Ta moja Rosjanka była żywą figurą całej Rosji, jej uosobieniem. Właściwie analfabetka, umiejąca czytać tylko na własnej książce, ale patrząca na wszystko z pogardą i lekceważeniem, brzydząca się zresztą wszystkiem, co nie rosyjskie, uciskała otoczenie swą ignorancją i tą ignorancją zmuszała ludzi do służenia sobie. Dla niej trzeba zamawiać u służącego — bo ona inaczej nie będzie jadła, zaś ona sama, korzystając z cudzych usług, będzie grymasiła. Ją trzeba odprowadzić do kabiny, bo ona sama się boi. O nią trzeba chodzić do „pursera“ ze skargą na chłopców obsługujących, bo nie mogąc się z nimi porozumieć, ma nieustanne awantury. Nikt jej nie lubi, ale dlatego właśnie wszyscy kryją to przed nią i nadskakują jej, aby swą antypatję pokryć. Swą ciemnotą i brakiem kultury ona trzyma wszystkich w niewoli, a w dodatku!
Raz, rozmawiając ze mną, użyła wyrażenia:
— Wy, kak „russkij czełowiek“...
— Pardon! — przerwałem, — Ja nie jestem wcale „russkij czełowiek“.
— W każdym razie żyliście przecie z nami w jednem państwie...

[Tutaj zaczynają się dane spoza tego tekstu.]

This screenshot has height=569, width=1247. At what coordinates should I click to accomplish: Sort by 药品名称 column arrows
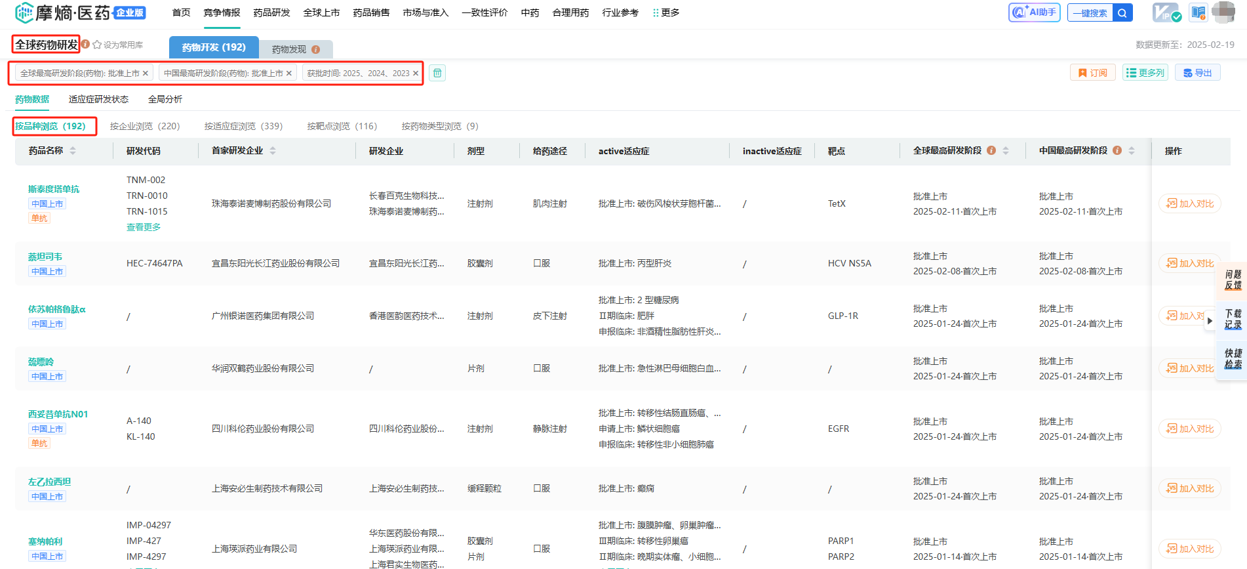[x=73, y=150]
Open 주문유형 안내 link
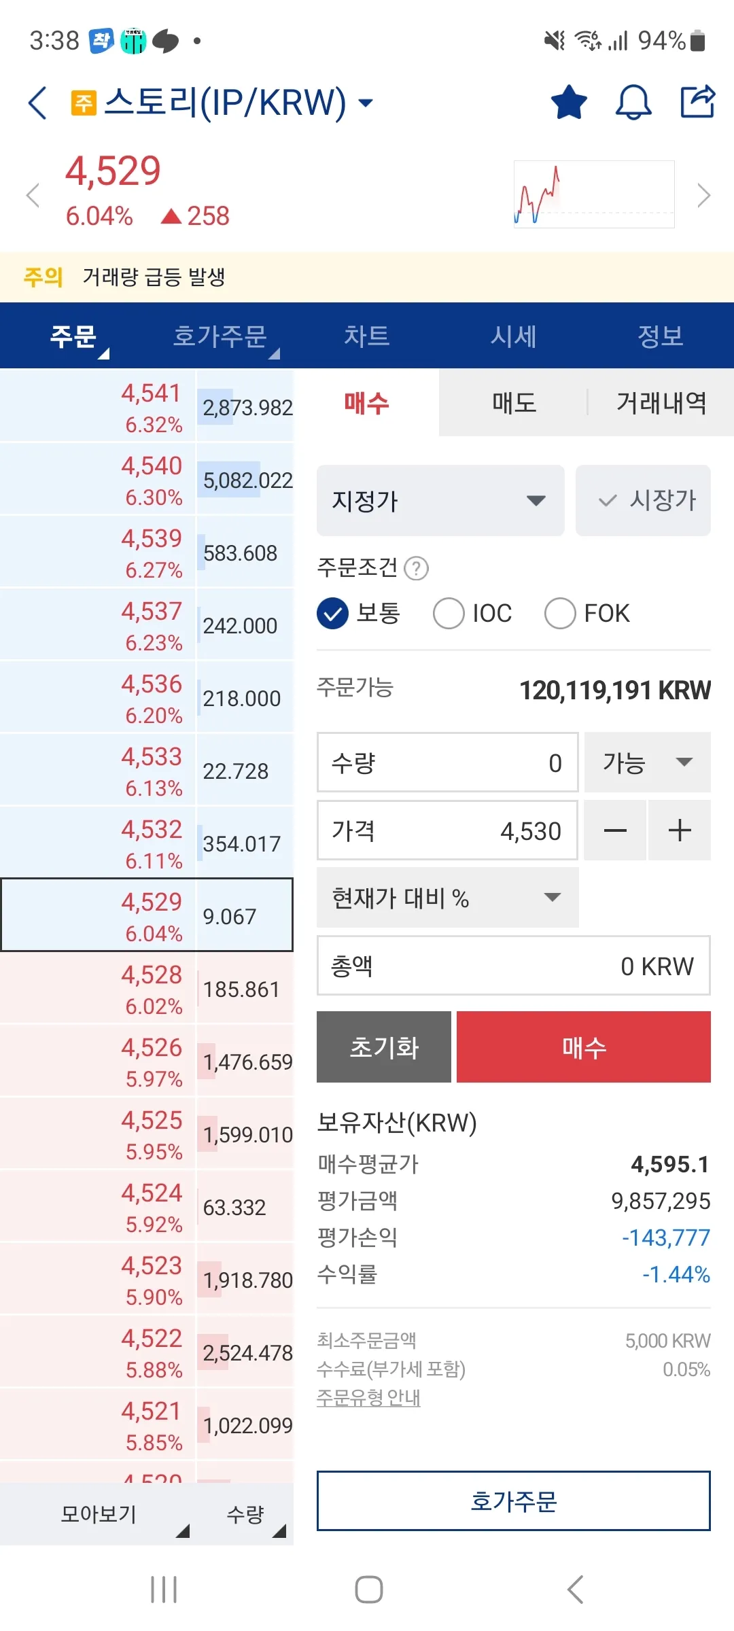734x1631 pixels. pyautogui.click(x=368, y=1398)
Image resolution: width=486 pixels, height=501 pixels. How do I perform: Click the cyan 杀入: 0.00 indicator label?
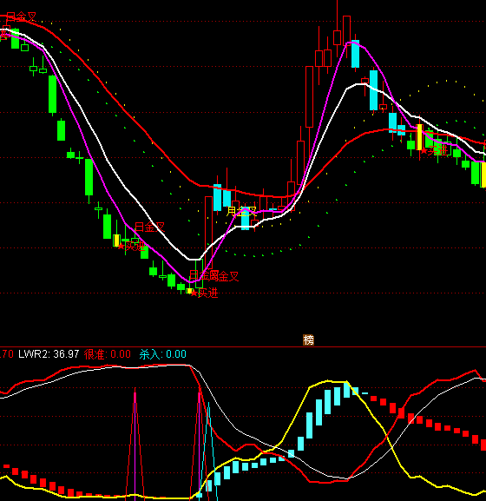click(163, 354)
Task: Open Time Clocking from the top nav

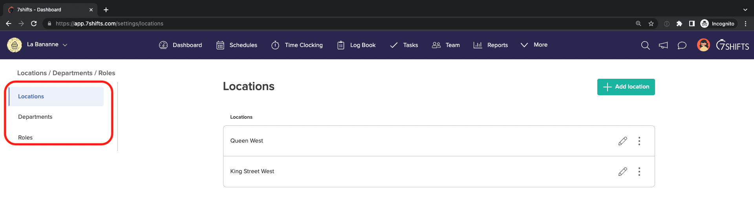Action: click(297, 45)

— Madame, raczcie o tem nie przypominać, bo z tego tytułu nie możecie mieć żadnego prawa do naszej wdzięczności...
— Jakby tam nie było wy, jako Polak, nie jesteście w Rosji cudzoziemcem.
— Przeciwnie, jestem cudzoziemcem takim samym jak Anglik lub Japończyk...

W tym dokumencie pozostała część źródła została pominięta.